— Start of Given entries —

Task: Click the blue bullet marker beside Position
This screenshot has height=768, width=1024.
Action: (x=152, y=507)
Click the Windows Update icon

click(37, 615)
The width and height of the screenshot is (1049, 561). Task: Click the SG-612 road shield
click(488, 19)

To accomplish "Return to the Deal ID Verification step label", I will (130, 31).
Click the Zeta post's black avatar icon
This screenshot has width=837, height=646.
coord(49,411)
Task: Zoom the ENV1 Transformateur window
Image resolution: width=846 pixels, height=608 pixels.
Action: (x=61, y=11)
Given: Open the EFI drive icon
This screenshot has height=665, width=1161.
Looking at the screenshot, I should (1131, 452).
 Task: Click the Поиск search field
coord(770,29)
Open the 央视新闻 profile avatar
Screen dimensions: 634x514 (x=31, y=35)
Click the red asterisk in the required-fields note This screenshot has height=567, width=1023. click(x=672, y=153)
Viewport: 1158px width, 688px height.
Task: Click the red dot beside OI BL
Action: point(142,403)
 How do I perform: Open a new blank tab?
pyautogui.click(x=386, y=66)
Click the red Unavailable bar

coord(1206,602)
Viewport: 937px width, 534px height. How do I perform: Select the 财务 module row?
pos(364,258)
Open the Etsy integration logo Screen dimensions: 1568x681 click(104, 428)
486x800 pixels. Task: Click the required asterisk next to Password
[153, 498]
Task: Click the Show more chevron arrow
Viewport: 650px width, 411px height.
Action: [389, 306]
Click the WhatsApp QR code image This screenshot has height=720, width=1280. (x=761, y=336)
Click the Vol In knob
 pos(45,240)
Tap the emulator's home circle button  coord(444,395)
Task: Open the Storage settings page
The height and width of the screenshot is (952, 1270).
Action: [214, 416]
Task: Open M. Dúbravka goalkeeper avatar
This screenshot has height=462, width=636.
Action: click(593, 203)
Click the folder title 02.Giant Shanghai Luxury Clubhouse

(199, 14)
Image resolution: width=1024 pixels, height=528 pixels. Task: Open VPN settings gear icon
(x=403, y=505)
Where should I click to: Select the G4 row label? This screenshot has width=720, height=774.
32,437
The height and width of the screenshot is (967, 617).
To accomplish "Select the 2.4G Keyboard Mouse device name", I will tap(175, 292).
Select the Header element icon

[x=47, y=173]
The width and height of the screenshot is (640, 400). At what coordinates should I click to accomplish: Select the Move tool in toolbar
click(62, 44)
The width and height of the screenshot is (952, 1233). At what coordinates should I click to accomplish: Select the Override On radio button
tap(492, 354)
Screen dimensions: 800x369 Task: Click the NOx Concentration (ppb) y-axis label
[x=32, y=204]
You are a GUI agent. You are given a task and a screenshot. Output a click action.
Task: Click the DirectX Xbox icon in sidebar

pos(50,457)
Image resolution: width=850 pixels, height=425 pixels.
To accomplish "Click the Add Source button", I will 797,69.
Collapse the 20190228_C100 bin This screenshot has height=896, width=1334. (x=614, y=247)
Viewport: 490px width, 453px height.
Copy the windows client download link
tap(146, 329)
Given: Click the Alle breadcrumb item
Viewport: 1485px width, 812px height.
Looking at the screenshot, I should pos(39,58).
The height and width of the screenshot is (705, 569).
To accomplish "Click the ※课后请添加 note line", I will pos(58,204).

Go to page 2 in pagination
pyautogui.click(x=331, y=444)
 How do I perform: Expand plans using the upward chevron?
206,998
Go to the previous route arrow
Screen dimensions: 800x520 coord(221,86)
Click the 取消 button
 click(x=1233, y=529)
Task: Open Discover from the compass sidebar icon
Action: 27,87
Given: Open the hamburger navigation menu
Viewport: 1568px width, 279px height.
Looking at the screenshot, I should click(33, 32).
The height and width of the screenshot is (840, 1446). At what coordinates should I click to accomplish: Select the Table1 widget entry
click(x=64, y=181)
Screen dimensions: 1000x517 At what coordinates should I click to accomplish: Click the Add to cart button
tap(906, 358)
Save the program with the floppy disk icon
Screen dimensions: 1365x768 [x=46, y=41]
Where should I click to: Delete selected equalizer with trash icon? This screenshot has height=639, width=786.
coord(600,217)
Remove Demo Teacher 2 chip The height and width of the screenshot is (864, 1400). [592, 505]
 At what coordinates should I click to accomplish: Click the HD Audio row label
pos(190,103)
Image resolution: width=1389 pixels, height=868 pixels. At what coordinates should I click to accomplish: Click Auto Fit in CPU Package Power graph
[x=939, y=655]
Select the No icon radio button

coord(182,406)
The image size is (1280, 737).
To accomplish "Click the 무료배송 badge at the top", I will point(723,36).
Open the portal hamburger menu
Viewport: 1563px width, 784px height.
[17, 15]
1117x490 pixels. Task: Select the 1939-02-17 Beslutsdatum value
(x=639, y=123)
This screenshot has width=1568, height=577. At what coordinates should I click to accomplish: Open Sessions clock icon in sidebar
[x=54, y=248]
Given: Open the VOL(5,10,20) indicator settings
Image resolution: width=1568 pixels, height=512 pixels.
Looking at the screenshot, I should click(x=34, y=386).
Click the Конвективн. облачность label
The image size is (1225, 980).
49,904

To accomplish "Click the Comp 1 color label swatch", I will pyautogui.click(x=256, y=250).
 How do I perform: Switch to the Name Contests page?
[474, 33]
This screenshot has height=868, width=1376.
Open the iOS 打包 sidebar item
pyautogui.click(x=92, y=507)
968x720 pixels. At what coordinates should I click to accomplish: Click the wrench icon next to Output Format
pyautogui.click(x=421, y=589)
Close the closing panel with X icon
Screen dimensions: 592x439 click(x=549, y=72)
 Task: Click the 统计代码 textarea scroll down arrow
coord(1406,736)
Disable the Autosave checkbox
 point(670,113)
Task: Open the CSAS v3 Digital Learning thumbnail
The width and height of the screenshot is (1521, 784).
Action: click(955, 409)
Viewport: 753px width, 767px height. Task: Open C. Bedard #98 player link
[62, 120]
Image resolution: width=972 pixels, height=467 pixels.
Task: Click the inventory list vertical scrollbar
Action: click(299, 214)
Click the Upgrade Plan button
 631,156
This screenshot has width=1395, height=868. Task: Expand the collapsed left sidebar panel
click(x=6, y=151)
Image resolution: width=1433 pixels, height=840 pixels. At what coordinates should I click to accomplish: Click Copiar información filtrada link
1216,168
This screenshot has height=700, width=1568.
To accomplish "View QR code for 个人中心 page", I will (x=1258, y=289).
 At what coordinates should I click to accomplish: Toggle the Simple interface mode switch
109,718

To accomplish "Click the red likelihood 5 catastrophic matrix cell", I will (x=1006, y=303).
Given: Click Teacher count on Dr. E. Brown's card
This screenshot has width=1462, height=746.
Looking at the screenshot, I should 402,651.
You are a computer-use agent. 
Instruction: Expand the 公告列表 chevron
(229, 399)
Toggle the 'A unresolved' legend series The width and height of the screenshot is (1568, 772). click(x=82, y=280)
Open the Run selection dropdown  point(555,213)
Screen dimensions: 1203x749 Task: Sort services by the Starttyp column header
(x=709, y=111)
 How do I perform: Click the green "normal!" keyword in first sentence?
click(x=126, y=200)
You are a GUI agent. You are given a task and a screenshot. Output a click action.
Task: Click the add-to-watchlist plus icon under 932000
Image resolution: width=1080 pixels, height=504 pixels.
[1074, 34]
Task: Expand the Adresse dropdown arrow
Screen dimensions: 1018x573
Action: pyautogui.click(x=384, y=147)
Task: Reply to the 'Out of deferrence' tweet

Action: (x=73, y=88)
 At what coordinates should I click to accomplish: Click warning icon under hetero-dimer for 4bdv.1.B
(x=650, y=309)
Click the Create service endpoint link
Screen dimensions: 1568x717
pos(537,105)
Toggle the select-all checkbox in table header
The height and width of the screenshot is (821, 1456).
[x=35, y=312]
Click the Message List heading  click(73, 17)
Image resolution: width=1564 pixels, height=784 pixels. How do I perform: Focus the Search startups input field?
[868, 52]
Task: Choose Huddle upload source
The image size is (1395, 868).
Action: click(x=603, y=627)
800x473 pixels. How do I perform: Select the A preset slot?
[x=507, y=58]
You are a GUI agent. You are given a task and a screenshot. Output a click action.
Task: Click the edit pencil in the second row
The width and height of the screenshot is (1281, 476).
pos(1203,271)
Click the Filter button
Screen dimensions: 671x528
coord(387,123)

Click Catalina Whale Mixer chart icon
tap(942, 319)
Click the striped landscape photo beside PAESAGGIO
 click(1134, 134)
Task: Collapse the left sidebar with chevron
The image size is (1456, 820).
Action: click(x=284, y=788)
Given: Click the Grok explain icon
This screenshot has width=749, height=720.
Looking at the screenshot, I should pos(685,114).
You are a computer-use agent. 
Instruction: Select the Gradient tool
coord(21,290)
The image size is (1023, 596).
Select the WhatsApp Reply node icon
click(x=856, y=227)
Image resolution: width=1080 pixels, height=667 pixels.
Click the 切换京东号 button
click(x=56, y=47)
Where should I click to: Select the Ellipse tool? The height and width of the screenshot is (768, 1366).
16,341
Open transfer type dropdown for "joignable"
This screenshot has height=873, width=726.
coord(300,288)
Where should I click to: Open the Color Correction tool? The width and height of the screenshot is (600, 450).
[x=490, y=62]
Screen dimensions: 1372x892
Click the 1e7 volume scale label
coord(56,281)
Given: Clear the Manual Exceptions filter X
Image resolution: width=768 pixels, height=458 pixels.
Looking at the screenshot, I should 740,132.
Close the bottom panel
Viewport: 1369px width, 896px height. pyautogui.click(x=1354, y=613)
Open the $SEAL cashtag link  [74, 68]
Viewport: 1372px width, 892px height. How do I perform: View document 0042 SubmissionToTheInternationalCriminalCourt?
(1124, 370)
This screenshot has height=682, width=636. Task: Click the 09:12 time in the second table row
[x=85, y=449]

— End of Given entries —

Task:
Render the material as a numbered list with blank lines left out, starting with the line that contains "Click the red asterisk" and going on through the line that contains "Action: [214, 416]".

Written response:
1. Click the red asterisk in the required-fields note This screenshot has height=567, width=1023. click(x=672, y=153)
2. Viewport: 1158px width, 688px height.
3. Task: Click the red dot beside OI BL
4. Action: point(142,403)
5.  How do I perform: Open a new blank tab?
6. pyautogui.click(x=386, y=66)
7. Click the red Unavailable bar
8. coord(1206,602)
9. Viewport: 937px width, 534px height. How do I perform: Select the 财务 module row?
10. pos(364,258)
11. Open the Etsy integration logo Screen dimensions: 1568x681 click(104, 428)
12. 486x800 pixels. Task: Click the required asterisk next to Password
13. [153, 498]
14. Task: Click the Show more chevron arrow
15. Viewport: 650px width, 411px height.
16. Action: [389, 306]
17. Click the WhatsApp QR code image This screenshot has height=720, width=1280. (x=761, y=336)
18. Click the Vol In knob
19.  pos(45,240)
20. Tap the emulator's home circle button  coord(444,395)
21. Task: Open the Storage settings page
22. The height and width of the screenshot is (952, 1270).
23. Action: [214, 416]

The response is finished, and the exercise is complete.